The
latest World Bank review of policies and institutions in Sub-Saharan Africa shows
an overall stable environment for growth and poverty reduction despite divergence
across countries.
The
review is part of the annual World Bank Country Policy and Institutional
Assessment (CPIA) that rates the performance of poor countries. Since 1980,
CPIA ratings have been used to determine countries’ allocation of zero-interest
financing under the International Development Association,* the World Bank
Group’s fund for the world’s poorest countries.
The
scores of 11 countries rose by 0.1 points or more, reflecting a strengthened
policy agenda, and the indexes of another 12 countries declined by at least 0.1
points. Cape Verde and Kenya had the highest scores, although Cape Verde saw a
decline in its CPIA for the third year in a row. South Sudan and Eritrea—both
countries that suffer deep policy challenges—had the lowest scores. Countries
recovering from conflict—such as Cote d’Ivoire and Comoros—have shown solid
improvement. On the contrary, conflict and political instability have weakened
policies and institutions.
The CPIA
examines 16 key development indicators covering four areas: (i) economic
management, (ii) structural reforms; (iii) policies for social inclusion and
equity; and (iv) public sector management and institutions. Countries are rated
on a scale of 1 (low) to 6 (high) for each indicator. The overall CPIA score
reflects the average of the 16 indicators.
“African countries with better policies tend
to have higher economic growth,” says Punam
Chuhan-Pole, Acting Chief Economist, World Bank, Africa Region and main author
of the report. “But a redoubling of
effort is needed to translate this growth into broad welfare gains.”
There is
variation between the CPIA scores of different country groupings. For example,
poor governance, weak public sector capacity, and civil conflict have reduced
the average scores for African fragile states to 2.7—well below the 3.5 average
score for non-fragile countries. Similarly, the region’s resource-rich
countries, which have an average CPIA score of 3.0, continue to lag its
non-resource counterparts, which averaged 3.2 for 2012.

Goal → According to the World Bank review of policies and institutions in Sub-Saharan Africa, which two countries had the highest CPIA scores?

Stored data →
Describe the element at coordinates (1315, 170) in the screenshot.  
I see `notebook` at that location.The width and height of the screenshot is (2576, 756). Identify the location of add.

Correct output → Cape Verde and Kenya